Além dos acontecidos expostos no último post, sobre a exclusão dos negros no reality, nesta semana houve mais um caso de racismo no BBB que mais uma vez passou despercebido.

Babu, que há muito tempo não consegue se encaixar no grupinho da casa essa semana foi novamente retratado como “bruto e medonho” pelos participantes no “jogo da discórdia”.

E em uma conversa com amigos, Daniel afirmou que não associa a imagem de Babu no grupo VIP e sim na Xepa (e seus amigos riem de seu comentário)

Embora muitos seguidores tentem justificar a atitude dos outros participantes em relação a Babu, com a desculpa de que ele é arrogante e mal humorado uma análise mais profunda deve ser feita sobre a situação.

Pois alguns participantes que tem a mesma postura que o Babu (ou até piores) que atrapalham a convivência do coletivo não são punidos com a indiferença e exclusão.

Essa situação que Babu está passando no reality só nos mostra o quão despercebido o racismo pode passar.

Em anos de Big brother Brasil se conta nos dedos o número de participantes negros, e quando em minoria entram, a falta de identificação é tanta, que o programa que é uma grande experiência para muitos pode se tornar um pesadelo, para quem é negro. Que além de sofrer com a rejeição da casa, sofre também com a do público.

Mas eles garantem que é por afinidade.

Babu foi pego chorando no quarto momentos após o “jogo da discórdia” sozinho.

Quando um branco erra na casa, eles dizem que é por ingenuidade, sem intenção enquanto um negro é completamente excluído e vira motivo de chacota.

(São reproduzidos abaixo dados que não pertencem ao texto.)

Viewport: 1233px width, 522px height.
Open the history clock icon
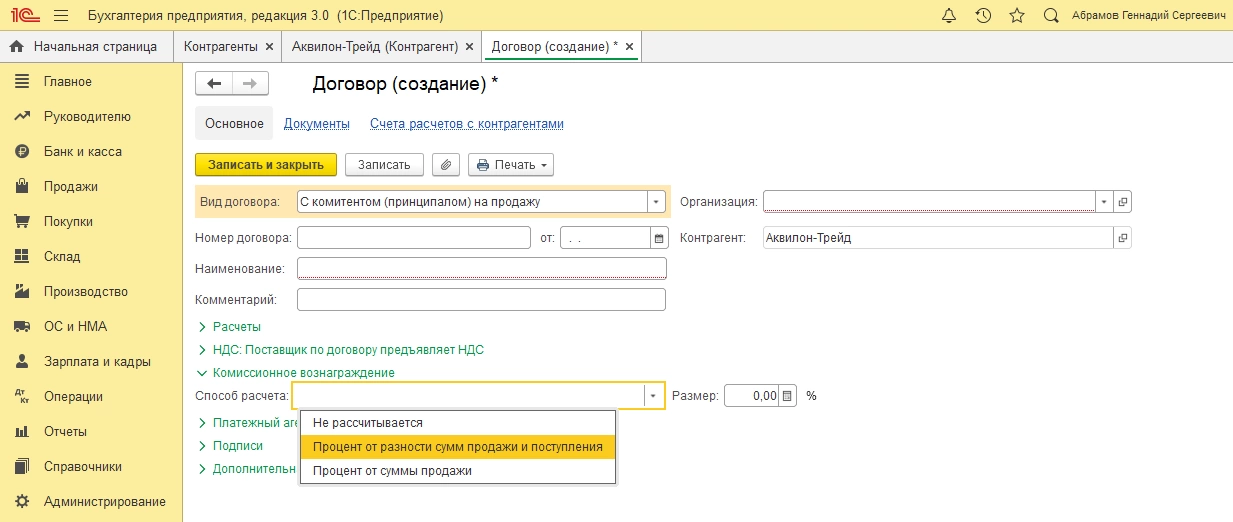pyautogui.click(x=983, y=16)

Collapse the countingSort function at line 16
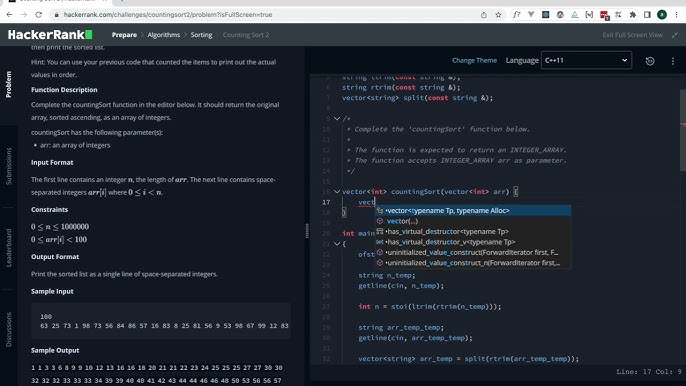pos(337,191)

Em um outro episódio, enquanto o grupo desfruta de um lanchinho da madrugada, Babu passa desejando “boa noite” e Marcela fala que se ele merecesse o tiraria da xepa. Porém, em seguida diz: “Ou a gente põe no Paredão e daí sai e pode comer o que quiser”.

Muitos de nossos seguidores dizem que precisamos marcar presença negra nesses lugares. enquanto alguns defendem o boicote ao programa por parte dos negros.

Fica o questionamento, vale a pena se sentir excluído, ser afastado e até adoecer mentalmente na tentativa de ocupar esses espaços?